Across various regions of the world, political and physical borders can hinder collaboration, engagement and the resolution of regional environmental challenges. Virtual worlds provide the potential to bridge these barriers and enable communities on either side of a contested border to come together, engage with one another and collaborate on the real-world environmental challenges of the region. Whether addressing water resources, biodiversity loss or climate change, virtual worlds could help transcend traditional borders and promote regional cooperation from the ground up.
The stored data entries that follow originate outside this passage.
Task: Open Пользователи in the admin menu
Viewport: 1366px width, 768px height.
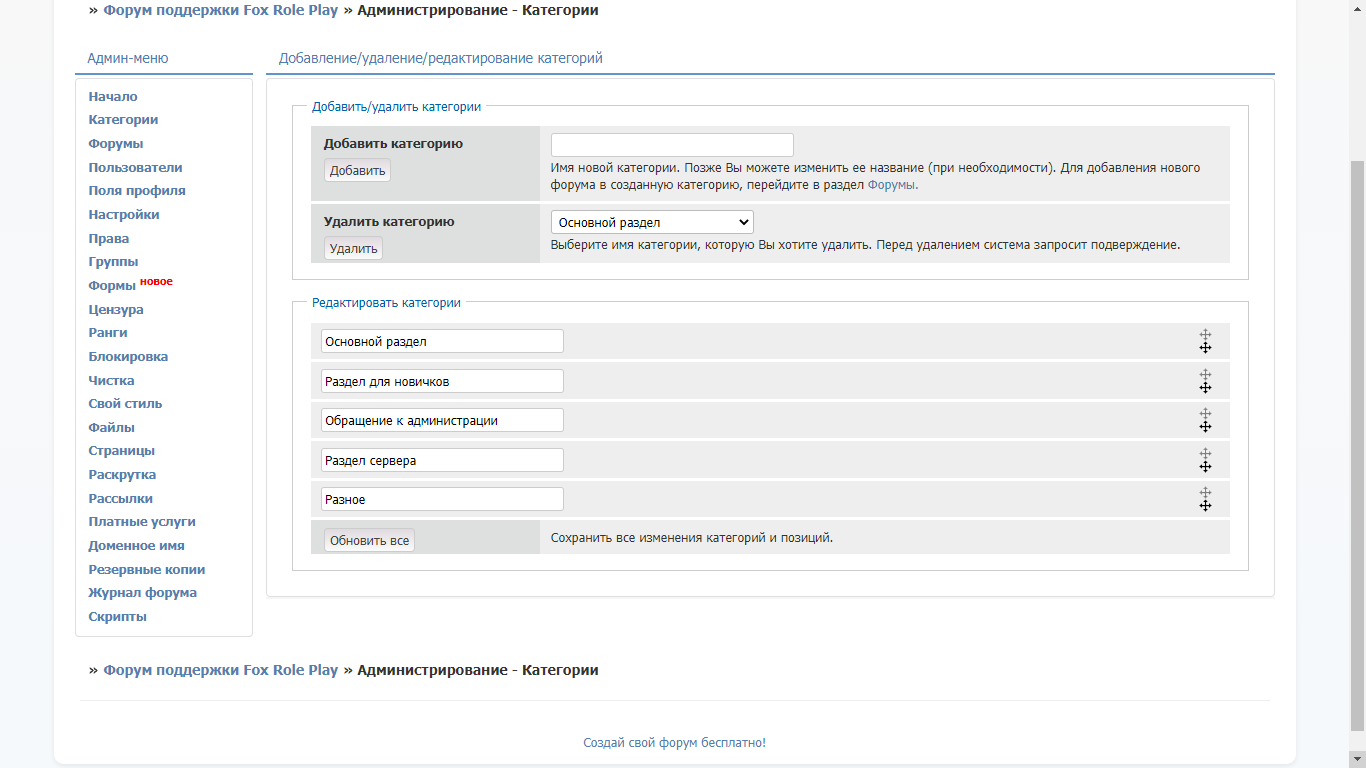Action: [135, 167]
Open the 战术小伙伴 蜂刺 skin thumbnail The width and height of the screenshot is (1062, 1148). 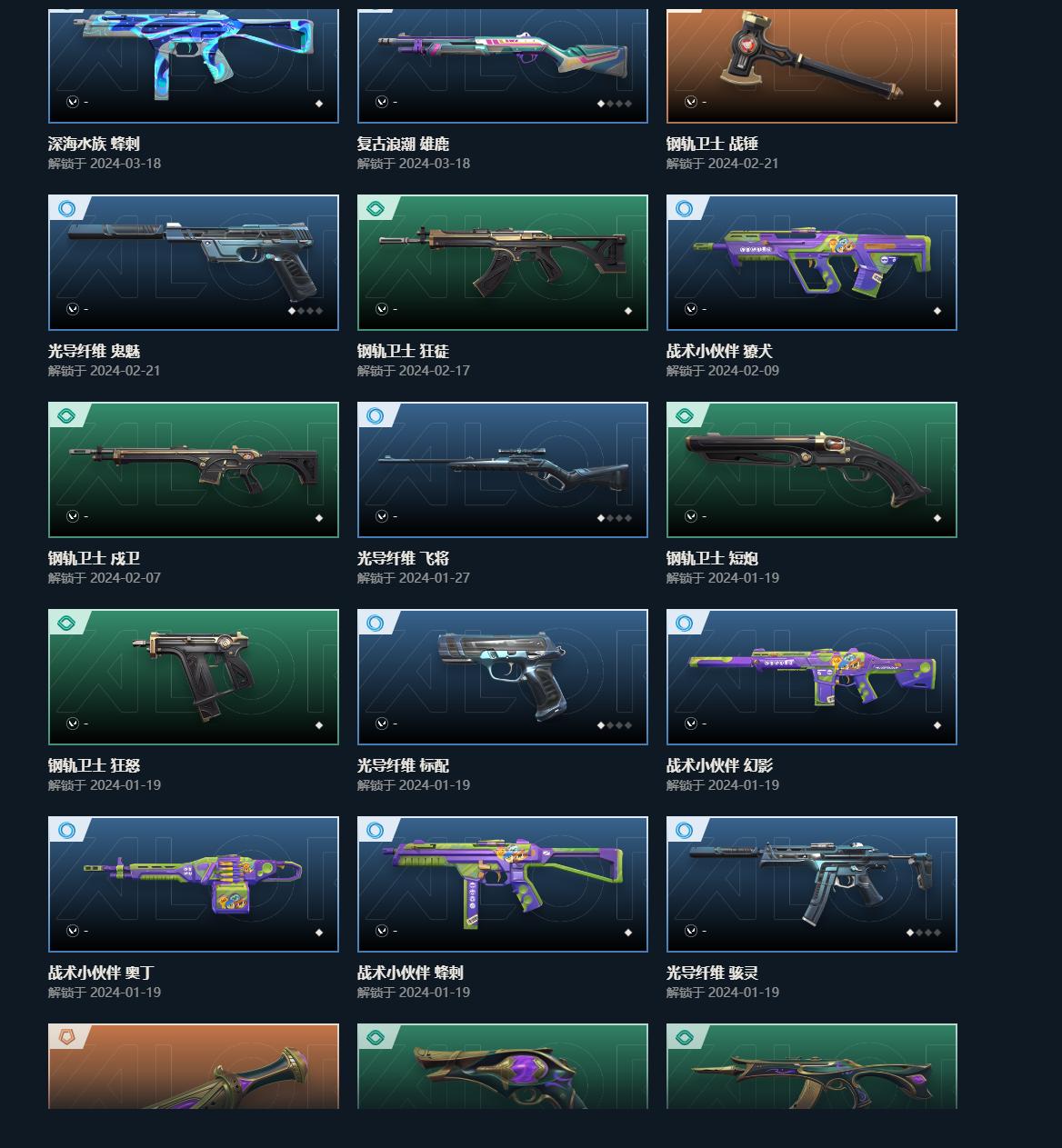[503, 884]
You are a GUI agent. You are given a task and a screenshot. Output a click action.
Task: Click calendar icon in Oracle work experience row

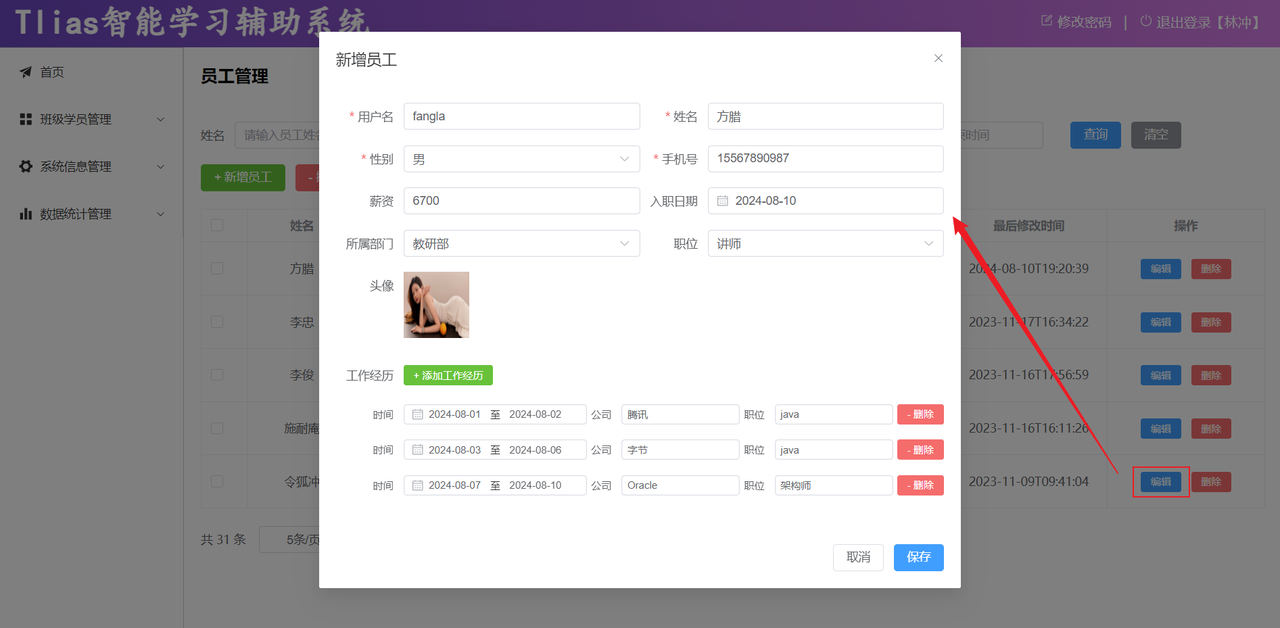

Zoos have long been a topic of heated debate, with proponents arguing that they contribute to education, research and wildlife conservation, while detractors raise concerns about animal welfare, the perpetuation of outdated views of animals as objects of entertainment, and their actual impact on conservation efforts. However, virtual zoos may offer an alternative experience with potential benefits such as better accessibility, cost-effectiveness, potentially improved visitor experience and elimination of animal welfare concerns. The concept of virtual zoos may encompass interactive educational content delivered through augmented and virtual reality experiences that simulate real-life interactions with wildlife. They could also serve as digital portals into live animal sanctuaries or wild habitats, streamed in real time, thus immersing visitors in the animals' world without disturbing their natural behaviour or habitat. Unlike traditional zoos, such experiences remove the need to keep animals in captivity for display purposes, while promoting conservation in an engaging manner. Visitors can potentially be face-to-face with animals in their digitally twinned natural habitats, experience their naturally recorded behaviours and gain multiple perspectives into their lives. Moreover, virtual zoos can serve as alternative funding models for shelters or breeding programmes that require animal confinement but do not publicly display them like traditional zoos. Despite the complexity of this issue, virtual worlds may offer an innovative and compassionate alternative that is worth exploring for the benefit of all stakeholders involved.